For a lot of people, improving their credit score isn’t something that will cross their minds until it comes to borrowing a large amount of money. Usually this will be to buy a house or get a car on finance, yet credit checks are used for smaller, everyday situations such as taking out a new mobile phone contract.
Leaving it to the last minute to focus on your credit score can be too late in many cases. But when should we be thinking about improving it?
There is a strong argument that greater financial education needs to be provided in schools and especially university, when students begin borrowing for the first time with student loans. Only when you begin borrowing and making repayments on loans and credit cards will you start to affect your credit score, but with many youngsters having phone contracts, this can have an impact too. Learning the importance of meeting payment deadlines from an early age should put many in good stead to build a strong credit score.
The Sooner the Better
Especially when you reach university and/or your later teenage years, this is a time when some may take out a credit card.

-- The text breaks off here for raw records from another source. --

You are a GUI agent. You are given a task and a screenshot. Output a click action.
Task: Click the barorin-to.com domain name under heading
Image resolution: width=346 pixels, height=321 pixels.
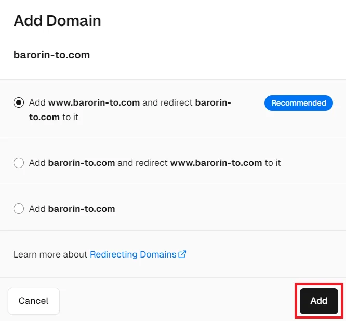coord(51,55)
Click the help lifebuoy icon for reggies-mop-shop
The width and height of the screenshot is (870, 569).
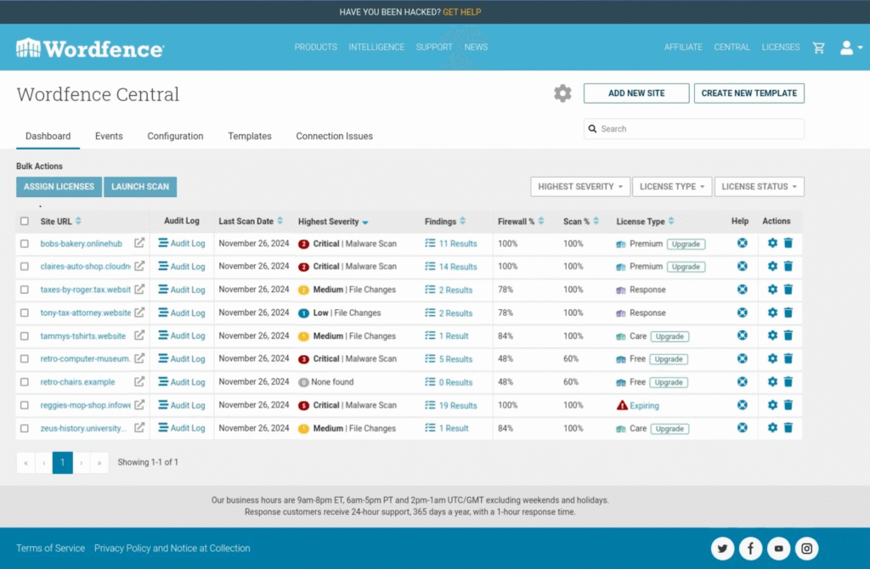coord(743,405)
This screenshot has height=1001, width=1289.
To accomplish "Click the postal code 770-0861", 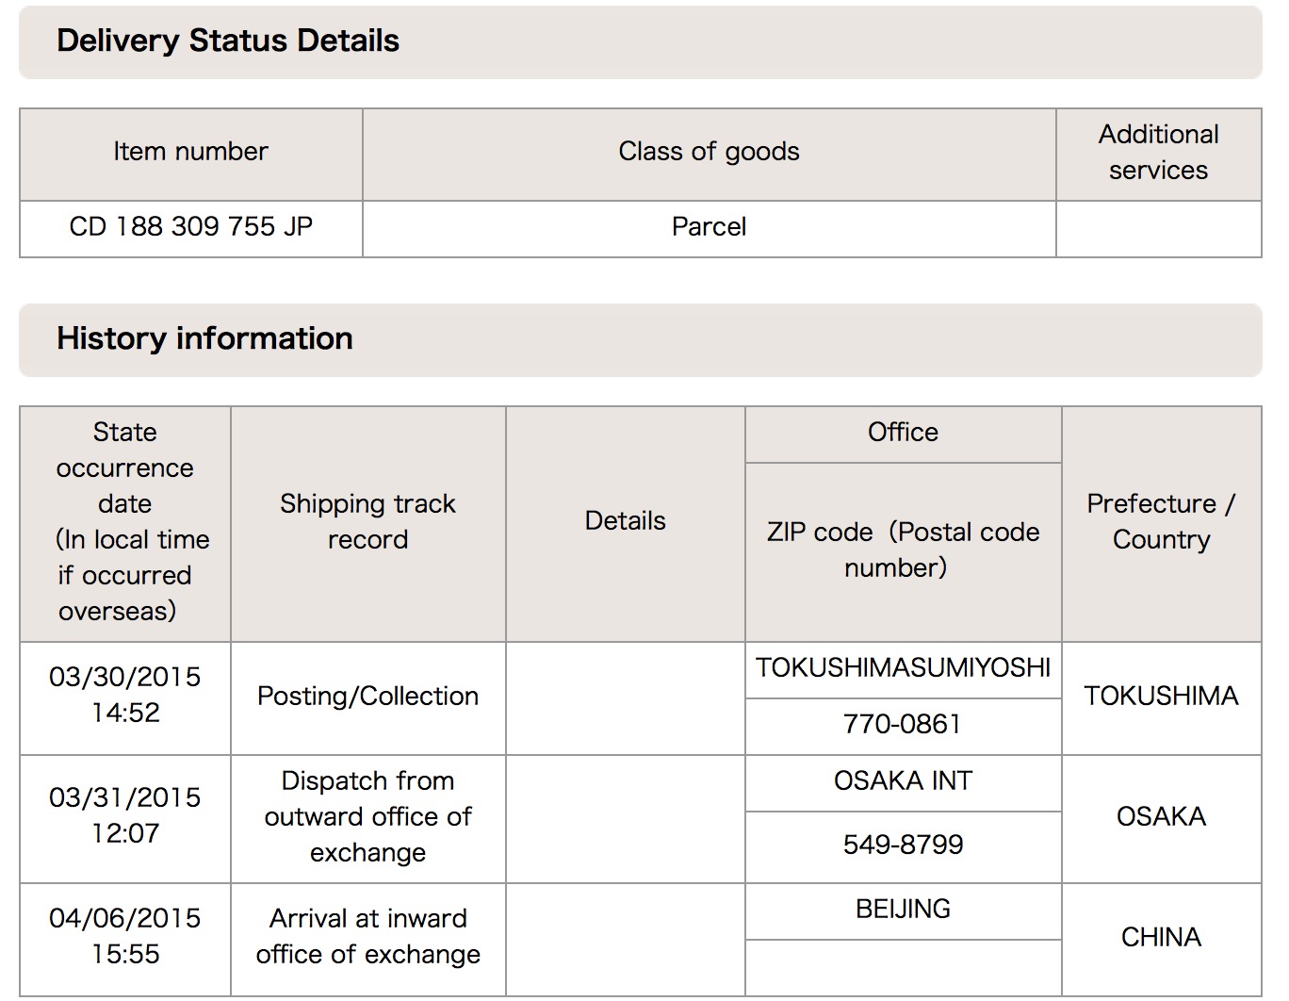I will tap(903, 724).
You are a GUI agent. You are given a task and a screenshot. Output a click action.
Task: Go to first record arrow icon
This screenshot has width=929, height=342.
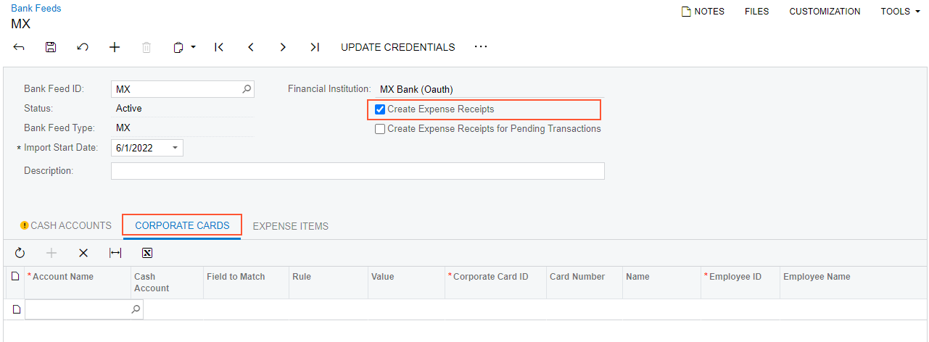tap(219, 47)
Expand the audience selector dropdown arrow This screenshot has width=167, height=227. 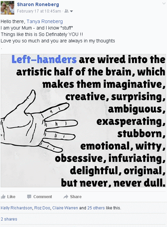pyautogui.click(x=71, y=11)
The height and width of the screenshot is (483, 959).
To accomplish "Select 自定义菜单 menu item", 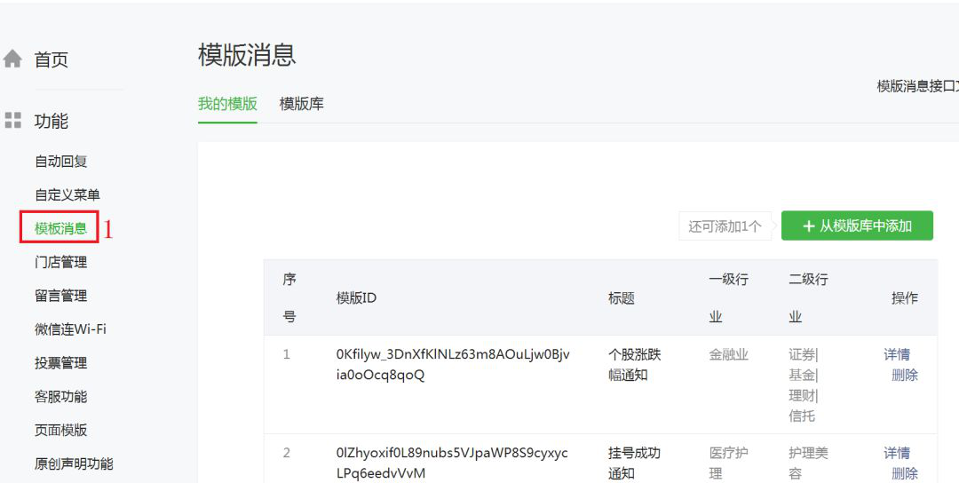I will pyautogui.click(x=67, y=195).
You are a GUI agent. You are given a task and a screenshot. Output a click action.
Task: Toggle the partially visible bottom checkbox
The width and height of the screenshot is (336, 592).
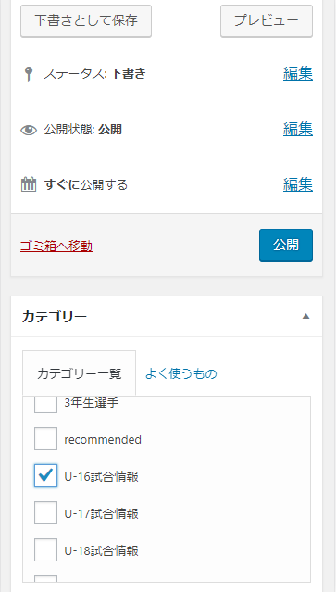click(x=45, y=578)
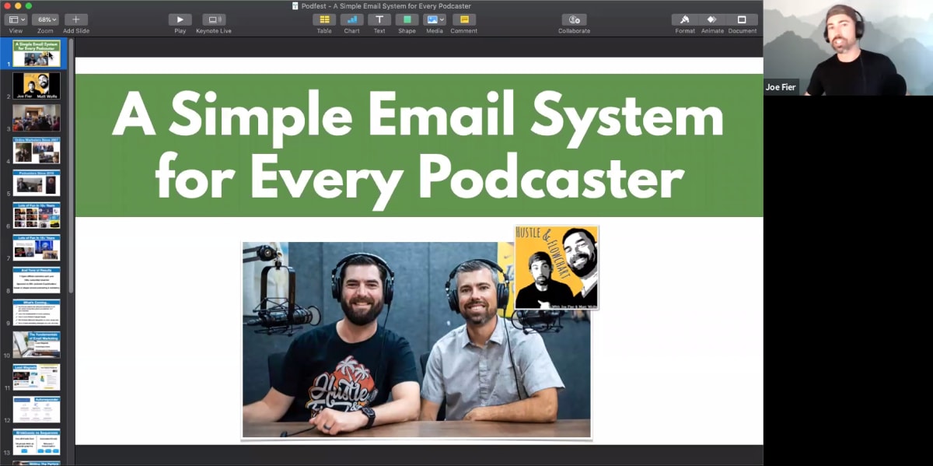Select the Autoresponder slide thumbnail
This screenshot has height=466, width=933.
[35, 408]
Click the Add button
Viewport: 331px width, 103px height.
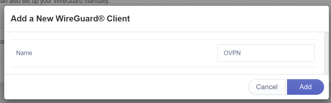coord(305,87)
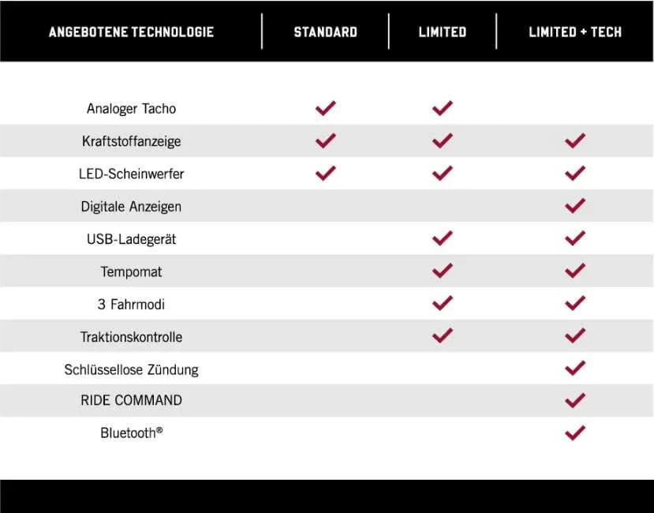Click the Traktionskontrolle feature label

click(x=131, y=337)
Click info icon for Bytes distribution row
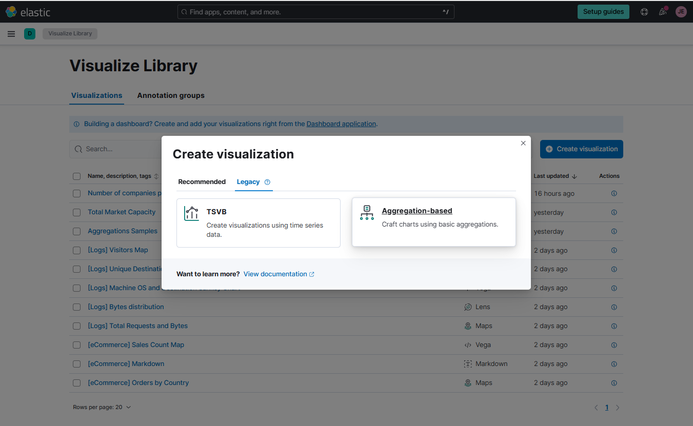 (614, 307)
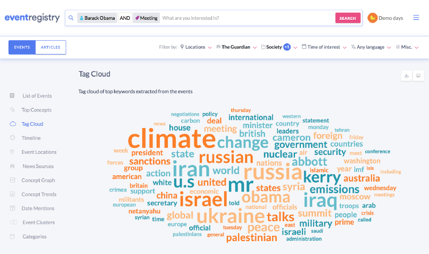
Task: Open the Time of interest dropdown
Action: tap(324, 47)
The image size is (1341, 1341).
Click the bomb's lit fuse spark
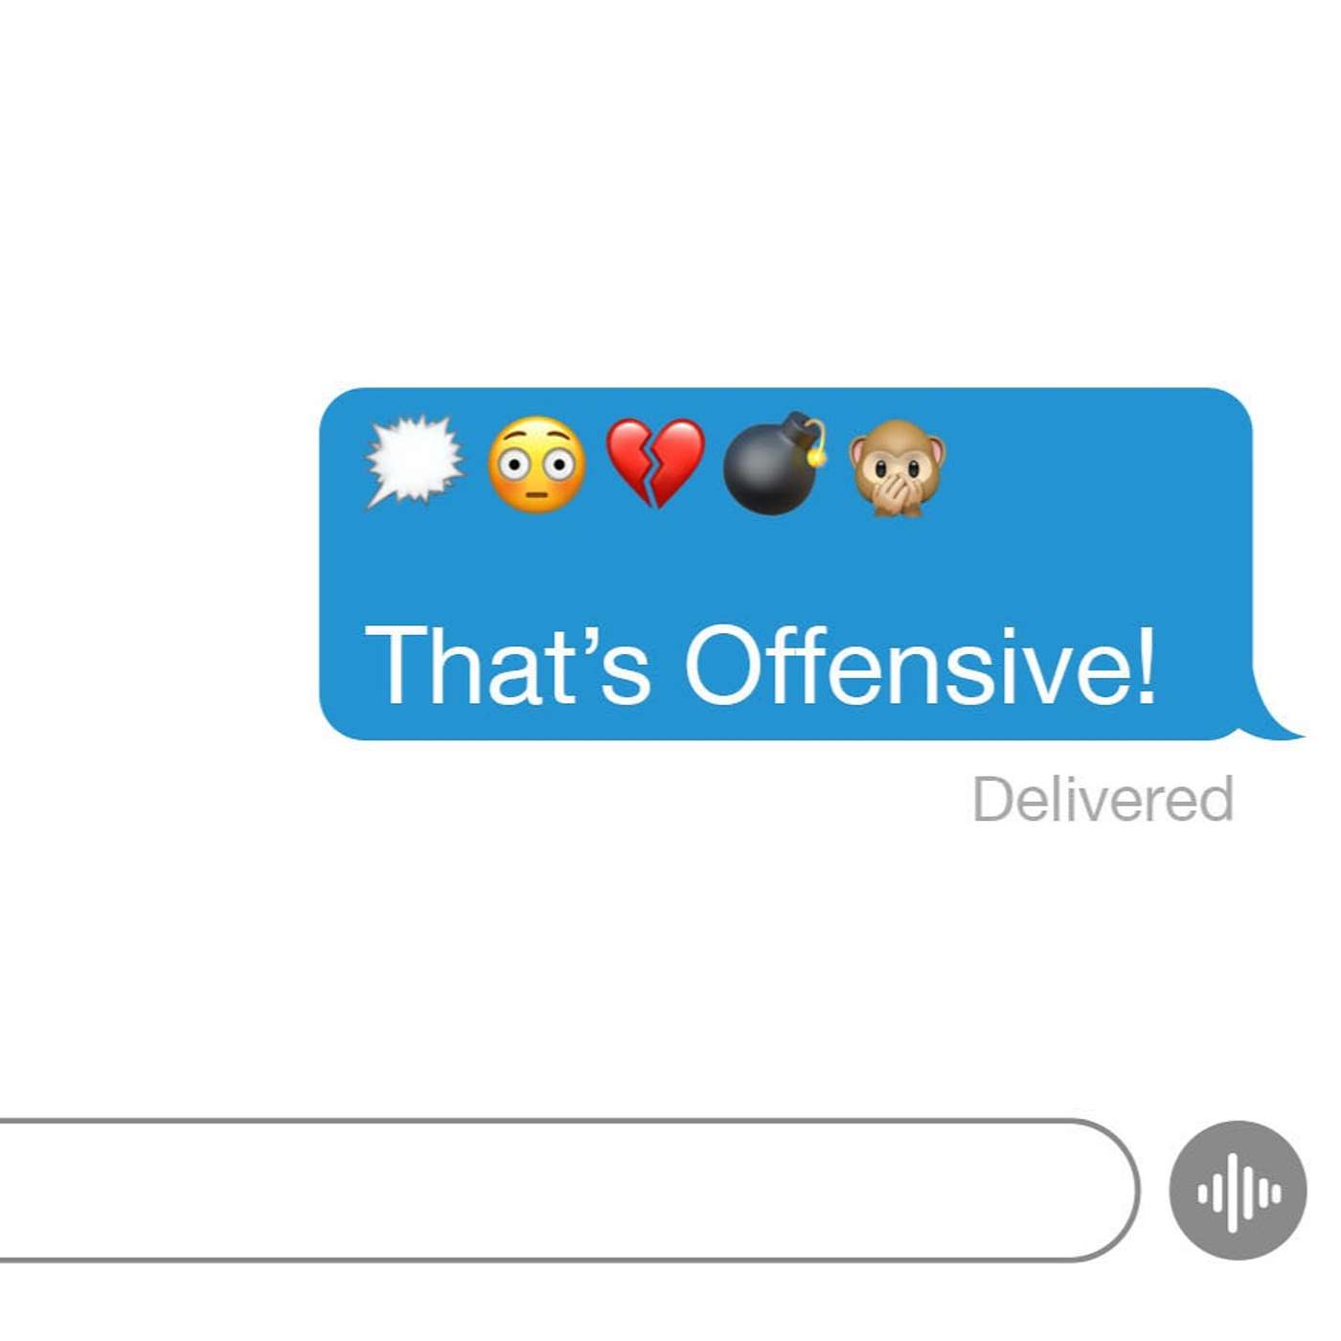(816, 455)

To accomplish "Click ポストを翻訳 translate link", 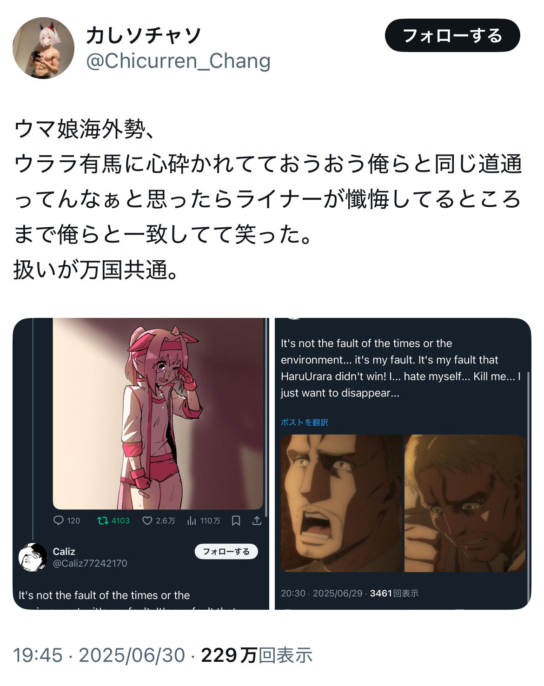I will [x=305, y=422].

In order to get a credit card in the first place you’ll need a decent credit score, while how you use it will greatly affect its future. As this may be your first instance of borrowing, being aware of the impact of your spending habits is vital.
Starting a Family
Starting a family is most certainly an eventful period in anyone’s life and managing finances during this time is going to be a challenge as many other routines and habits are altered. Like with any major life event, planning ahead for all possibilities is a wise move. You may possibly need funds to help with any of these changes, whether predictable or unexpected and a good credit score is essential to make this possible. Building up a good credit score takes time though, so you may need to plan in advance ways to make sure it’s as strong as possible before starting a family.
Buying a House
Probably the biggest purchases most people will make is buying a house, flat or any other type of property. Not only do you need to spend time saving up for a deposit, but building up a good credit score for a mortgage is also essential. From the first time you start borrowing you need to think about your credit score, as it can take a couple of years of borrowing and meeting repayments to get this in a good place for access to the best mortgage deals.
Essentially, the earlier you think about your credit score the better, especially if you want access to a large amount of funds for various purposes in the future.